Bret Easton Ellis has shot himself in the foot. If these themes seem tired, it is because he has spent his career telling this story so well. This sequel can’t help, then, but feel gratuitous. ‘Less Than Zero’ needed to be written; Imperial Bedrooms has none of that urgency. We understand the corrosive effects of a society based on manufactured beauty, fame, and wealth. In this novel, Ellis does little more than repeat the point.

That’s not to say ‘Imperial Bedrooms’ is a bad book. It falls well below the author’s high standards but it remains enjoyable. His distinctive minimalist style is still compelling. Clay’s voice is both sinister and naive, a numb tone which infiltrates the reader’s thoughts. At his most incisive few can match Ellis’ ability to skewer modern life. 25 years later, communication is no less stilted or unproductive. Iphones have not changed the fact that the characters are fundamentally egocentric. Text messaging is just another way to stalk, baulk, or simply misread others. The way Clay’s thought is permeated by the language of cinema is another flash of inspiration. Views pan out, people act roles, scenes fade and dissolve. This is not so much the habit of a professional screenwriter as the conditioning of saturation media. There is always a cold distance between act and observation. Perhaps this is why Clay can describe Julian’s murder in such clinical detail, quoting newspaper reports and describing how his Tom Ford suit made the corpse look like a flag. Ellis also has a wonderful eye for description. A brilliantly surreal passage describes the nightmarish face-lift of Clay’s dealer, Rip. In his tranquillised present tense Clay concludes, ‘It’s almost defiantly grotesque’.

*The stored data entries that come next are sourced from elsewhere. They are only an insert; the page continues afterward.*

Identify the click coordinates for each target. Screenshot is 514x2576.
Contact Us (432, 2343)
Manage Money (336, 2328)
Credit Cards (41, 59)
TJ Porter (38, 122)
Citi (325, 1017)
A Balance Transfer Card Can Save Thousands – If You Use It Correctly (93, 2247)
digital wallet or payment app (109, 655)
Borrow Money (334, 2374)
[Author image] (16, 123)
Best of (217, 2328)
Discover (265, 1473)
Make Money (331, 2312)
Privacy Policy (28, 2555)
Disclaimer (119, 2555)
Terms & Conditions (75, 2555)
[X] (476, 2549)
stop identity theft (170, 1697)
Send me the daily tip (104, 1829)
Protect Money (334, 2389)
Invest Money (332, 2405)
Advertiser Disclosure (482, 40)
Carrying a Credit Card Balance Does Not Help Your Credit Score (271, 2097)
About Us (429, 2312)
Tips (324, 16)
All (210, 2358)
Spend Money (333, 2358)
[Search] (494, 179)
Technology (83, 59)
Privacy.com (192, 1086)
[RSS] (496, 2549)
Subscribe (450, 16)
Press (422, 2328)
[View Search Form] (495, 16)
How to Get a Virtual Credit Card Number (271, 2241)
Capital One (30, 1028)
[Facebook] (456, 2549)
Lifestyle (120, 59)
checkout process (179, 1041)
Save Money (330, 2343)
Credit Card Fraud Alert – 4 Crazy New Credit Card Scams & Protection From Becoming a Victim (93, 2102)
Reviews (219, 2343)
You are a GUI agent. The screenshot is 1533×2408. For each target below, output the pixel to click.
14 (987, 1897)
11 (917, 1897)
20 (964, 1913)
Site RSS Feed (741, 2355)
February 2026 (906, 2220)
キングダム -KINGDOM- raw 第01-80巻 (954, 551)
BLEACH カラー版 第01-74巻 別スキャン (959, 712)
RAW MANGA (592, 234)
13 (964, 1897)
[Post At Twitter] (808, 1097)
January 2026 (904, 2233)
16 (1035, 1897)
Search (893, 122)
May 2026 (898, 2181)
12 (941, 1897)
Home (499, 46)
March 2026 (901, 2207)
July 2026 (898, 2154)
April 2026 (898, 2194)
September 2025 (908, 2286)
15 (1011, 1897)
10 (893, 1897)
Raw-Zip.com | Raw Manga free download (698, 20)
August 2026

The same could well be said for this novel. Bret Easton Ellis appears, for once, to be trying too hard. In an offering to the cult of American Psycho several scenes of degradation attempt to hammer the author’s moral home, but the latent violence of ‘Less Than Zero’, coursing below the surface, was far more effective. The book is stagnant and self-indulgent, revisiting previous characters but adding nothing of value. It is a literary facelift, altering the appearance but not the content. The author has spent his career puncturing the myth of a society obsessed by surfaces, but here he seems to have been consumed by it. This is by-the-numbers Bret Easton Ellis.